Karlsruhe: Nachfolgecoaching im Fokus

Die Handwerkskammer Karlsruhe führte zunächst eine Bedarfsanalyse bei unterschiedlichen Akteuren zum Thema Nachfolge durch. Neben Expertengesprächen mit Bildungseinrichtungen, Gründungsinstituten oder der Arbeitsagentur, wurden moderierte Workshops zur Bedarfsidentifikation mit den relevanten Zielgruppen umgesetzt. Im Rahmen eines Workshops wurden so beispielsweise die verschiedenen Sichtweisen und Herangehensweisen zum Thema „Unternehmensnachfolge von Frauen im Handwerk“ in kleinen Gruppen diskutiert und reflektiert. Daraus wurden die thematischen Schwerpunkte für die kommenden Monate abgeleitet, um die Nachfolgerinnen gemeinsam bei der Übernahme oder Gründung eines Handwerksbetriebes zu unterstützen.

Neben virtuellen Veranstaltungen zum Beratungsangebot der Kammer – passend zugeschnitten auf die Zielgruppe – standen auch Seminare und Workshops gemeinsam mit der Personalberaterin Brigitte Herrmann auf dem Programm. Hierbei wurde Nachfolgerinnen und Nachfolgern das Thema der Charakterstärkenanalyse nähergebracht. Auch die Möglichkeit einer individuellen Kompetenzbilanzanalyse durch die Handwerkskammer wurde in diesem Zusammenhang präsentiert.

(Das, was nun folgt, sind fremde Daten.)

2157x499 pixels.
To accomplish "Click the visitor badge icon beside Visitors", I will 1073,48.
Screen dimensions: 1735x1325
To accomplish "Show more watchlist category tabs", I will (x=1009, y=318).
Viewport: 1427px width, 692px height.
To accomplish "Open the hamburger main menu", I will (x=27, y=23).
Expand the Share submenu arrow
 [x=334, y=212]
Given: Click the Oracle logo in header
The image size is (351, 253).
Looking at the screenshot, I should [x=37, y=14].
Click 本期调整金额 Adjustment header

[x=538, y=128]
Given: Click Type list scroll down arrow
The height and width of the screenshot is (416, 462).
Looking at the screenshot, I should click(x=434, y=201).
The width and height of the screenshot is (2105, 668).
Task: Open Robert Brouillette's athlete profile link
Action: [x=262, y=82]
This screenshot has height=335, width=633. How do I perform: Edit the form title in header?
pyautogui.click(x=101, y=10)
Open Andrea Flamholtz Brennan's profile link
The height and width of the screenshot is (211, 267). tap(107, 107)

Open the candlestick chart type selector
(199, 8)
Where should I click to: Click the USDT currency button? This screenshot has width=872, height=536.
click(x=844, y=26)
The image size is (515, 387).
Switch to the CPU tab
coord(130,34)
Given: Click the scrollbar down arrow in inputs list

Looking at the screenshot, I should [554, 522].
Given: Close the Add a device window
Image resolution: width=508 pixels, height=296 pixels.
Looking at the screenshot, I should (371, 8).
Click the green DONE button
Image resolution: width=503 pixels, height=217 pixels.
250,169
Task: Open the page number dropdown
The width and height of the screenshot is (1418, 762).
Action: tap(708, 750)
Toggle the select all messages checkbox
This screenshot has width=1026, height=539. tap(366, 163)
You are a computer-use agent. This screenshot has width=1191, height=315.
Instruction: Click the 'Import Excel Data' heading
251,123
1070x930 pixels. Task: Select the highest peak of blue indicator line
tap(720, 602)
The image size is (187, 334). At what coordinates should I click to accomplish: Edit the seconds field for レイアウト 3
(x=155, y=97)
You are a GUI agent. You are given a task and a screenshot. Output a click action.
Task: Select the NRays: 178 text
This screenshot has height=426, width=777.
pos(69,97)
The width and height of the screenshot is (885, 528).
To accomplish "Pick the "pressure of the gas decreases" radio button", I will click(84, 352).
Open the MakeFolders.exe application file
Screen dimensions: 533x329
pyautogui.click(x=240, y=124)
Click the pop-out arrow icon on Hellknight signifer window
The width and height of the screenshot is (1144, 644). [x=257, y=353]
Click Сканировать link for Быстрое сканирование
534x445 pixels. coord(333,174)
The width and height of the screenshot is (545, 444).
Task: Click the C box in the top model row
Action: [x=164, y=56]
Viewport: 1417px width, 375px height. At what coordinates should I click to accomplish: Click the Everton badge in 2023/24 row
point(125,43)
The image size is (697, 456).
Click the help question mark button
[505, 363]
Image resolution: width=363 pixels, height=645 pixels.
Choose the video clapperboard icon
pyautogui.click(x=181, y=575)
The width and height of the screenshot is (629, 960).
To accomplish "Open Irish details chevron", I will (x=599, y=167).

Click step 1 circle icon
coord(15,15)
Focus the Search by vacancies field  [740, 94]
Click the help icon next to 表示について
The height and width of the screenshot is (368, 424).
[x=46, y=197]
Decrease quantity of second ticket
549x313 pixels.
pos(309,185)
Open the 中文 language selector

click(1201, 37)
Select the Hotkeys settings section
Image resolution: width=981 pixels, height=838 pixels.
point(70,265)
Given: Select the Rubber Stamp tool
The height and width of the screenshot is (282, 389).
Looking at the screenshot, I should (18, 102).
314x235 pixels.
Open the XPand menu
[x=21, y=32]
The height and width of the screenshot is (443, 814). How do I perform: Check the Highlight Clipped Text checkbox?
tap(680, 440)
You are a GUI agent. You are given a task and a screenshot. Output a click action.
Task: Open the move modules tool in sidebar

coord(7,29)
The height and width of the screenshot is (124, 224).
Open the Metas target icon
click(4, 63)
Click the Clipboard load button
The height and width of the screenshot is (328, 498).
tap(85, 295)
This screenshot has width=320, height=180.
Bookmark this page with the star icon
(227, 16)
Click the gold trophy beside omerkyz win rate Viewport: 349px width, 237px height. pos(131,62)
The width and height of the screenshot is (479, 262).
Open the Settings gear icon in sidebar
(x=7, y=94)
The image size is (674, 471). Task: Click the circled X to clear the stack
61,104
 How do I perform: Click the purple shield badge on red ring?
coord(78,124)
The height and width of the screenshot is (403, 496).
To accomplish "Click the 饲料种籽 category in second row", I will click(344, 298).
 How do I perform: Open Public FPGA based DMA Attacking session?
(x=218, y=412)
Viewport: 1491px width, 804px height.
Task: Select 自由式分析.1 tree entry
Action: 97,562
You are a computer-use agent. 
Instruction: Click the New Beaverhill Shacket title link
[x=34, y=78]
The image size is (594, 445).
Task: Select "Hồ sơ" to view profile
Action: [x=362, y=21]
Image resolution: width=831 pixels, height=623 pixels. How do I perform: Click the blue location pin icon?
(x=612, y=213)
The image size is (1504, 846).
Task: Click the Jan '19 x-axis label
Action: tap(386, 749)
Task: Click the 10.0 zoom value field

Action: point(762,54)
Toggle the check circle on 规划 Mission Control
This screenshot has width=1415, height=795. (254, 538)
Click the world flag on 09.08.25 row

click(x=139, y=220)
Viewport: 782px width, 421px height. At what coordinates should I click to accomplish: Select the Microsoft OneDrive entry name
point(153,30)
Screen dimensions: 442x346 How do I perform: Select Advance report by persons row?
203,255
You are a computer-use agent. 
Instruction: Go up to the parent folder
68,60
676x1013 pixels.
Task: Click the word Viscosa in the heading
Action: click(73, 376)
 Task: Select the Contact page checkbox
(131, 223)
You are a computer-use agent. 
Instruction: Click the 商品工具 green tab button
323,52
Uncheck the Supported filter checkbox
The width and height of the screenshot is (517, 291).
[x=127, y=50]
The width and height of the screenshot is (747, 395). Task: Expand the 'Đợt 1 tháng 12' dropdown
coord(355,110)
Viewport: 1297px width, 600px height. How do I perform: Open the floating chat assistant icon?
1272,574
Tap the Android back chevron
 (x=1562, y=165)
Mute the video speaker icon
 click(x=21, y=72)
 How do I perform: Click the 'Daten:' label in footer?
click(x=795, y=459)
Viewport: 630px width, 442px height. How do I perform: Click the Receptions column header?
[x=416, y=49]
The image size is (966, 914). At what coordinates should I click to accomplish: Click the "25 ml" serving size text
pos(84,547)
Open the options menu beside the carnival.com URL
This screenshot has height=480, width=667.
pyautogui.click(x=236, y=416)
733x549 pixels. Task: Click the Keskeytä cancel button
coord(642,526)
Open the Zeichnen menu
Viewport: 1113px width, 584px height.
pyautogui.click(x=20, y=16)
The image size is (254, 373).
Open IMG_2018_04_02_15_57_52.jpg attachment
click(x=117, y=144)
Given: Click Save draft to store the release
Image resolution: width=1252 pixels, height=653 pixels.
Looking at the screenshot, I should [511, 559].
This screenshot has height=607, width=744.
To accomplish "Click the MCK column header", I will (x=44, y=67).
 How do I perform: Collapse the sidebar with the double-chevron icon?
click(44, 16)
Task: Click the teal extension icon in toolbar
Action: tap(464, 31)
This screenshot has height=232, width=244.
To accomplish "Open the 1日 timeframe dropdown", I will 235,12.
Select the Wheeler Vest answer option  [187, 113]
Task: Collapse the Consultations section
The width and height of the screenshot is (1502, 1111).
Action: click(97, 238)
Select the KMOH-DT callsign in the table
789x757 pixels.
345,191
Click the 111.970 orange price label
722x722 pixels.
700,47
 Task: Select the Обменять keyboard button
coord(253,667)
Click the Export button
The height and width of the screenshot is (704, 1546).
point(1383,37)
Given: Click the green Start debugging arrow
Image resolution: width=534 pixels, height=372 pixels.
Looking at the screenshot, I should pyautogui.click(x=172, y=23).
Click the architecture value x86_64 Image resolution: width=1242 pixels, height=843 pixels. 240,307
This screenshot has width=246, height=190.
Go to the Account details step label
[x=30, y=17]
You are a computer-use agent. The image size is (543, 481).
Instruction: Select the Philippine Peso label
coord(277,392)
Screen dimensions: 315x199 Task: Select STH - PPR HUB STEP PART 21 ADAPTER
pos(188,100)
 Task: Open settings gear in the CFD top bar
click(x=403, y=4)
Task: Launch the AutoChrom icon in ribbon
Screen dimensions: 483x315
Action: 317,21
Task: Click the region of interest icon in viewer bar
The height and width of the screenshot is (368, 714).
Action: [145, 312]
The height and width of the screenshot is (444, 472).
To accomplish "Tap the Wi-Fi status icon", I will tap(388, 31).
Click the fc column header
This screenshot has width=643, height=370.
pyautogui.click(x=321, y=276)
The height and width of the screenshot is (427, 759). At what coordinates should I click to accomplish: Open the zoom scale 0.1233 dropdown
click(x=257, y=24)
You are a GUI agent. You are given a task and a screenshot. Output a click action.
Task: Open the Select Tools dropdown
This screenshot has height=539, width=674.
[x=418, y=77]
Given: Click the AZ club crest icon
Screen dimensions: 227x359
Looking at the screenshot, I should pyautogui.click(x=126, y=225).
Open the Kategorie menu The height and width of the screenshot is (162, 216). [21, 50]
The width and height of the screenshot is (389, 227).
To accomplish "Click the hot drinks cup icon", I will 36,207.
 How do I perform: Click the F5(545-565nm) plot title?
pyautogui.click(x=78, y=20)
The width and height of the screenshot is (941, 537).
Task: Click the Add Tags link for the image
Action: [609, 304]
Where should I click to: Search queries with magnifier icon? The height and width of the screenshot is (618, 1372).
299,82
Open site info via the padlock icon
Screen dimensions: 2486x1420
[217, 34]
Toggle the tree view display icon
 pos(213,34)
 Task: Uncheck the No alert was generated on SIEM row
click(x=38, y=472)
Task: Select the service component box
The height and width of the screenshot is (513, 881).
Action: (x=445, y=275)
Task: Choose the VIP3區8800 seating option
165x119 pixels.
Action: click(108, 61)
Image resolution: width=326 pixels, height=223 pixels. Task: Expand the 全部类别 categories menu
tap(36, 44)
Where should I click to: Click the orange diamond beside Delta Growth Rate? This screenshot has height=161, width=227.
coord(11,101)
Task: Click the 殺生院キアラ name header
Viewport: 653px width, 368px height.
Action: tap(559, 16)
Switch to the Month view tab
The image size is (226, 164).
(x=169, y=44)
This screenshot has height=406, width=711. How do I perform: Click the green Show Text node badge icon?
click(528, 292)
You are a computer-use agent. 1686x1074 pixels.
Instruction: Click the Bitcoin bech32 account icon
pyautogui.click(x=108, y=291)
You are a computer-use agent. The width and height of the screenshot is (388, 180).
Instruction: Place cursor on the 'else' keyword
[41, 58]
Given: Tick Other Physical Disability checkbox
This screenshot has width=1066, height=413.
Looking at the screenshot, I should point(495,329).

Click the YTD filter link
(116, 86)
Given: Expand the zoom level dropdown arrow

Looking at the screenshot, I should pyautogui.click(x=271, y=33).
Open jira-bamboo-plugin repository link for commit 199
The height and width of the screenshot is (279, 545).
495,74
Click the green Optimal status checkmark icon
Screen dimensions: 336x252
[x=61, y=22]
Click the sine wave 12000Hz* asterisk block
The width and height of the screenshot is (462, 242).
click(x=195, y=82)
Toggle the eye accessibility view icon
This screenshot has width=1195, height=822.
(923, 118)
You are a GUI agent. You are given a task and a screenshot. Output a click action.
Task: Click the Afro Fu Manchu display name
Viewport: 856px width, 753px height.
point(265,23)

In den ersten Monaten konnten die Netzwerkpartner also bereits zahlreiche Aktionen umsetzen. Die Akteure blicken aber auch auf das kommende Jahr. Insbesondere hoffen sie auf weitere Veranstaltungen in Präsenz. „In 2022 wird es aller Voraussicht nach öfter möglich sein, auch in Präsenz in Schulen und Hochschulen zu gehen und wieder verstärkt Präsenzveranstaltungen anbieten zu können“, hofft Gebert. „Wir freuen uns darauf, künftig wieder stärker mit Interessenten und Multiplikatoren in den unmittelbaren Kontakt zu kommen.“

Das Nachfolgenetzwerk Baden-Württemberg

Das Projekt „Nachfolgenetzwerk Baden-Württemberg“ wird von den drei Handwerkskammern Region Stuttgart, Freiburg und Karlsruhe getragen. Es wird vom Bundesministerium für Wirtschaft und Klimaschutz über die Initiative „Unternehmensnachfolge – aus der Praxis für die Praxis“ gefördert und hat eine dreijährige Laufzeit.